We find ourselves living at a time when change is no longer linear, but epochal. […] Often we approach change as if were a matter of simply putting on new clothes, but remaining exactly as we were before. I think of the enigmatic expression found in a famous Italian novel: “If we want everything to stay the same, then everything has to change” ("The Leopard" by Giuseppe Tomasi di Lampedusa).

NEW PROCESSES, NEW PARADIGMS

We need to initiate processes and not just occupy spaces: […] We must not focus on occupying the spaces where power is exercised, but rather on starting long-run historical processes. […] We need other “maps,” other paradigms, which can help us reposition our ways of thinking and our attitudes. Brothers and sisters, Christendom no longer exists!

INCORPORATING COMMUNICATION

The Dicastery for Communication has been entrusted with the responsibility of unifying in a new institution the nine bodies that, in various ways and with different tasks, had previously dealt with communications. These were the Pontifical Council for Social Communications, the Holy See Press Office, the Vatican Press, the Vatican Publishing House, L’Osservatore Romano, Vatican Radio, the Vatican Television Centre, the Vatican Internet Service and the Photographic Service. […] All this entails not only a change of culture but also an institutional and personal conversion, in order to pass from operating in self-contained units – which in the best cases had a certain degree of coordination – to working in synergy, in an intrinsically interconnected way.

RIGIDITY, SYNONYM FOR HATRED AND IMBALANCE

There is always the temptation to fall back on the past (also by employing new formulations), because it is more reassuring, familiar, and, to be sure, less conflictual. […] Here, there is a need to be wary of the temptation to rigidity. A rigidity born of the fear of change, which ends up erecting fences and obstacles on the terrain of the common good, turning it into a minefield of incomprehension and hatred. Let us always remember that behind every form of rigidity lies some kind of imbalance. Rigidity and imbalance feed one another in a vicious circle.

CHURCH BEHIND BY TWO HUNDRED YEARS

Cardinal Martini, in his last interview, a few days before his death, said something that should make us think: “The Church is two hundred years behind the times. Why is she not shaken up? Are we afraid? Fear, instead of courage?”

» **Jobs**
a. In the passage on change and the Church, how far behind the times did Cardinal Martini say the Church is?
b. List the section headings in the passage on change and the Church.
c. Copy word for word the stretch of the passage on change and the Church from "RIGIDITY, SYNONYM FOR" through "a vicious circle.".
The material is separate from the passage on change and the Church.

» **Raw records**
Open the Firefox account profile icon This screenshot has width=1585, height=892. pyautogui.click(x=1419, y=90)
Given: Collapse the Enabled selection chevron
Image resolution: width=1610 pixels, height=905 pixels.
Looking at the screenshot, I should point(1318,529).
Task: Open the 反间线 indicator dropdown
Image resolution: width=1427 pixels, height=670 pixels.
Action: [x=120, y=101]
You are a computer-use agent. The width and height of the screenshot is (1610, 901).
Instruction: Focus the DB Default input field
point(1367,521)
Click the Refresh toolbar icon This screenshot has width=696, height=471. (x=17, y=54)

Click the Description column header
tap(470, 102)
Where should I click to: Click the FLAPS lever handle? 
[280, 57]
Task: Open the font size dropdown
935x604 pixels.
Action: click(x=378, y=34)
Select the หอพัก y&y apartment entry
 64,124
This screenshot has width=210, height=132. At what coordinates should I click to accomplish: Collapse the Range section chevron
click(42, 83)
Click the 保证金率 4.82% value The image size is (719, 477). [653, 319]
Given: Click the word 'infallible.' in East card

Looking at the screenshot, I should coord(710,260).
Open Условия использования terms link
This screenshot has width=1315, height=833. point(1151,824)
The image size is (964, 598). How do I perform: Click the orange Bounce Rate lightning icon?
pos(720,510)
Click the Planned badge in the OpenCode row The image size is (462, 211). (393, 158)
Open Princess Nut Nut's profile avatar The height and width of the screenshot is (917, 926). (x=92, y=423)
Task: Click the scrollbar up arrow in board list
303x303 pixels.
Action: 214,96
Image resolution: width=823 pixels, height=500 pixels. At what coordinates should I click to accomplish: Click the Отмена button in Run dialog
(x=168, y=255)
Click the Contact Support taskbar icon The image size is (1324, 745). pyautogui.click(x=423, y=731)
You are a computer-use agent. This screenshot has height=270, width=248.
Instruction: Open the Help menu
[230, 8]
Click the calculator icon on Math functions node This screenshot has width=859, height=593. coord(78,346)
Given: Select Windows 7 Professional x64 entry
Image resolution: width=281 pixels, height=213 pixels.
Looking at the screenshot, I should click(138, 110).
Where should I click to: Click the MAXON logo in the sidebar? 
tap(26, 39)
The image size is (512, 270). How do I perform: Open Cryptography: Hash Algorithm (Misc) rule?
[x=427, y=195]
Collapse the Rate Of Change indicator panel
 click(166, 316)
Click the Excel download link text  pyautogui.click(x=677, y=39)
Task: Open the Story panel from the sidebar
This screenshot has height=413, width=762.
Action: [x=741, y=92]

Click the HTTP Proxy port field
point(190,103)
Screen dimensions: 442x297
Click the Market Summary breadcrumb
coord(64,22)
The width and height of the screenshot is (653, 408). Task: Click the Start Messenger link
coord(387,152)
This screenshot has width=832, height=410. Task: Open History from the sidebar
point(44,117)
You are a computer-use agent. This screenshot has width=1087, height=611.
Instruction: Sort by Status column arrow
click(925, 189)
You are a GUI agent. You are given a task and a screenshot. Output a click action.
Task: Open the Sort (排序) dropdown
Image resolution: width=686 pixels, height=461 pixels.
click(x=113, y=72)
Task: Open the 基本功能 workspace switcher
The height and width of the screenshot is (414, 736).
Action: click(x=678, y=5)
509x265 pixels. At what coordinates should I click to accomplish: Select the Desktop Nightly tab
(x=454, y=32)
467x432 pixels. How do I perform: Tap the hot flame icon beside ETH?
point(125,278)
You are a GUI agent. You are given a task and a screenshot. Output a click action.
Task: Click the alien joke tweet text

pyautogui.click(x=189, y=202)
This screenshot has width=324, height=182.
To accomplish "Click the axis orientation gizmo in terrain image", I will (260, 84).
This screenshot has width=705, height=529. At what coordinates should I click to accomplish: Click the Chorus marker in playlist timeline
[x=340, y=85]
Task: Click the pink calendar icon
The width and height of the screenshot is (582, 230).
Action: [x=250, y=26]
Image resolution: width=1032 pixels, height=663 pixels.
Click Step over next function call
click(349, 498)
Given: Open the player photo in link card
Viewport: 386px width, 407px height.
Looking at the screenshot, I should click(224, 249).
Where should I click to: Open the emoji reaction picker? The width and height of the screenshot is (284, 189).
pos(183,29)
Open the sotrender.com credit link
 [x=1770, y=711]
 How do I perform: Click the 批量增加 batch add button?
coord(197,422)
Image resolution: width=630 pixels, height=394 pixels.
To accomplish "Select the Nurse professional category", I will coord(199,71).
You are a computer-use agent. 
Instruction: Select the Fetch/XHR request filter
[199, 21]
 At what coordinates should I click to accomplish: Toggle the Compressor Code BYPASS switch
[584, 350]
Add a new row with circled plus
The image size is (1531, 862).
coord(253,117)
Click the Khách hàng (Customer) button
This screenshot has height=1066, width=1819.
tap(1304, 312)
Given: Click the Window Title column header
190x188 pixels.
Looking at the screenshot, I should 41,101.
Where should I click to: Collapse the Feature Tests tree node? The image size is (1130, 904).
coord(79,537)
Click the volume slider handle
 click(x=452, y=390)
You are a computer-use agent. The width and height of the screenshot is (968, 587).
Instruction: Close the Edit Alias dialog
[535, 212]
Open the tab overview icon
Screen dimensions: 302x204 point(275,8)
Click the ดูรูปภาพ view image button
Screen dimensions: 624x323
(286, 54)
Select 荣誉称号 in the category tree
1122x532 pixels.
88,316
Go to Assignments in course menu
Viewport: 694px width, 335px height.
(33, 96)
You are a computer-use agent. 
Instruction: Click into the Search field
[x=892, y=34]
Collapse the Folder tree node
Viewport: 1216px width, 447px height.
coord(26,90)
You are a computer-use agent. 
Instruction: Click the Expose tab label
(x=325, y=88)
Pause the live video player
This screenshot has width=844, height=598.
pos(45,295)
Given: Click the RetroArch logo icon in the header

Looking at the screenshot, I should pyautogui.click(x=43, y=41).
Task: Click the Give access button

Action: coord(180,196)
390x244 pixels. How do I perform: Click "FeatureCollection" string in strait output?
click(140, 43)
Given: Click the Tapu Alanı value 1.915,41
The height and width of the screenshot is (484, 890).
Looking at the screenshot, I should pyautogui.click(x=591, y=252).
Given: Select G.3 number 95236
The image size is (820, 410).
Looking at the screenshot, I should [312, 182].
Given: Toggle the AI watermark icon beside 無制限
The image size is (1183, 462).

» **Solutions to the tasks**
a. Two hundred years.

b.
NEW PROCESSES, NEW PARADIGMS
INCORPORATING COMMUNICATION
RIGIDITY, SYNONYM FOR HATRED AND IMBALANCE
CHURCH BEHIND BY TWO HUNDRED YEARS

c.
RIGIDITY, SYNONYM FOR HATRED AND IMBALANCE

There is always the temptation to fall back on the past (also by employing new formulations), because it is more reassuring, familiar, and, to be sure, less conflictual. […] Here, there is a need to be wary of the temptation to rigidity. A rigidity born of the fear of change, which ends up erecting fences and obstacles on the terrain of the common good, turning it into a minefield of incomprehension and hatred. Let us always remember that behind every form of rigidity lies some kind of imbalance. Rigidity and imbalance feed one another in a vicious circle.